However, there is another difficulty which is that the argument of the logarithm in Equation II (Box 3) is not a valid measure of activity (the same criticism can also be made of the xLE metric introduced in the Z2025 study that Dan has already reviewed). This problem is a bit more subtle and it’s important to remember that knowing the IC50 value for a reversible inhibitor enables you to generate a concentration response for inhibition. When you express an IC50 value as a logarithm you need to scale it by a concentration value to ensure that the argument of the logarithm function is dimensionless (see M2011) but it’s important to remember that the concentration unit is still there even though it’s not shown (see Equation 1 in Table 1).
This is a good point at which to wrap up and I’ve argued that CLE has two deficiencies. First, perception of efficiency and its dependency on molecular size both vary with an arbitrary quantity (t) in the argument of the logarithm (this is analogous to the problems caused by the arbitrary nature of the concentration unit used for scaling affinity/potency in the definition of LE for reversible binders). Second, the argument of the logarithm is not a valid measure of activity because it cannot be used to generate a concentration response. Furthermore, I would question the value of aggregating results from multiple assays for analysis even for a valid metric without these deficiencies and I offered the following advice in (p9):
Drug designers should not automatically assume that conclusions drawn from analysis of large, structurally-diverse data sets are necessarily relevant to the specific drug design projects on which they are working.

▶ EXERCISE DATA
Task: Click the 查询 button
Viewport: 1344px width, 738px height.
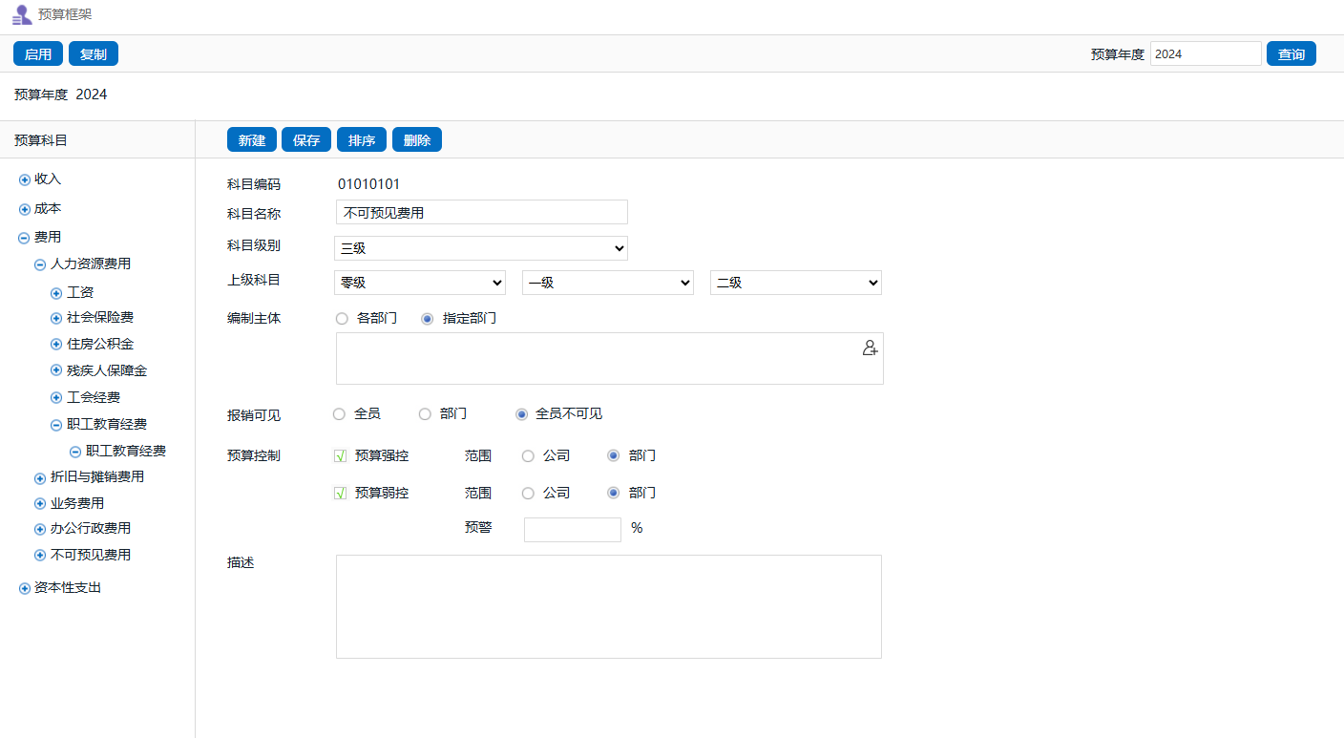Action: tap(1291, 54)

▶ WHAT THIS EXERCISE ASKS
• 1. Copy out the part of the passage on efficiency metrics that starts with "However, there is" and goes on through "in Table 1).".
• 2. Using the passage on efficiency metrics, say whether each statement agrees with it. Give yes or no for each and quote the deciding words. (a) The passage says CLE has two deficiencies. (b) The passage says the argument of the logarithm can be used to generate a concentration response. (c) The passage says that when an IC50 value is expressed as a logarithm, the concentration unit is no longer there.

▶ ANSWER SET
• 1.
However, there is another difficulty which is that the argument of the logarithm in Equation II (Box 3) is not a valid measure of activity (the same criticism can also be made of the xLE metric introduced in the Z2025 study that Dan has already reviewed). This problem is a bit more subtle and it’s important to remember that knowing the IC50 value for a reversible inhibitor enables you to generate a concentration response for inhibition. When you express an IC50 value as a logarithm you need to scale it by a concentration value to ensure that the argument of the logarithm function is dimensionless (see M2011) but it’s important to remember that the concentration unit is still there even though it’s not shown (see Equation 1 in Table 1).

• 2.
(a) Yes: "I’ve argued that CLE has two deficiencies"
(b) No: "the argument of the logarithm is not a valid measure of activity because it cannot be used to generate a concentration response"
(c) No: "the concentration unit is still there even though it’s not shown"